**Problem to work on:** Beginning with the line that contains "CURRENCYCOM exchange label", transcribe every line down to the end of the entries, exactly, and no other lines.

**Material to process:**
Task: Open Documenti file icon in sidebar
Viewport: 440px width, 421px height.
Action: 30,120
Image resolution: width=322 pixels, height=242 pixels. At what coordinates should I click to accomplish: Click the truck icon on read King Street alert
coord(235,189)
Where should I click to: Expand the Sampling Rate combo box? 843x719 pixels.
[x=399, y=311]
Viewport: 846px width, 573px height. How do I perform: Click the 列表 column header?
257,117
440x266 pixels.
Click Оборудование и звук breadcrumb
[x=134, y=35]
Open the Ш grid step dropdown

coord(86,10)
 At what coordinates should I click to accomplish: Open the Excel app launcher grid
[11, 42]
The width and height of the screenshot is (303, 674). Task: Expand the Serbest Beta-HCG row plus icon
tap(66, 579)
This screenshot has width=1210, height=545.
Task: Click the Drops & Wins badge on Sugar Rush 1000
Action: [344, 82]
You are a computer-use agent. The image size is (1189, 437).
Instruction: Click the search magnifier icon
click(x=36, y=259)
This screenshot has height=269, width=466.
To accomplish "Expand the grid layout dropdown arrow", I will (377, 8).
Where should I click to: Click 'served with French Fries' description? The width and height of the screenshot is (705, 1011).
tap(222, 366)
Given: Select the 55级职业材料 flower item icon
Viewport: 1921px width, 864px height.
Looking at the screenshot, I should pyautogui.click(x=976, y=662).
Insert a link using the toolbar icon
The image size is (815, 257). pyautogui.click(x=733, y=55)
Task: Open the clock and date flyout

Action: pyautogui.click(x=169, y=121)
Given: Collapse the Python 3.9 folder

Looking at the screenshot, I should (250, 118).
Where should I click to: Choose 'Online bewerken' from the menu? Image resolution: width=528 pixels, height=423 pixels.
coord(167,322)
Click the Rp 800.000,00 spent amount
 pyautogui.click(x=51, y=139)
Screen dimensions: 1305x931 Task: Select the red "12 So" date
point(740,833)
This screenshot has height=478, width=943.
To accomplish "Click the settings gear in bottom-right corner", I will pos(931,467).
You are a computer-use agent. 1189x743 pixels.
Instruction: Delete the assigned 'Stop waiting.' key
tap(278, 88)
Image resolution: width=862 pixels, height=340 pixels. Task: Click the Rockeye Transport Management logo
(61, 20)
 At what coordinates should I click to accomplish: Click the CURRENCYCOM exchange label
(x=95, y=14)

**Written response:**
 At what coordinates should I click to accomplish: Click the CURRENCYCOM exchange label
(x=95, y=14)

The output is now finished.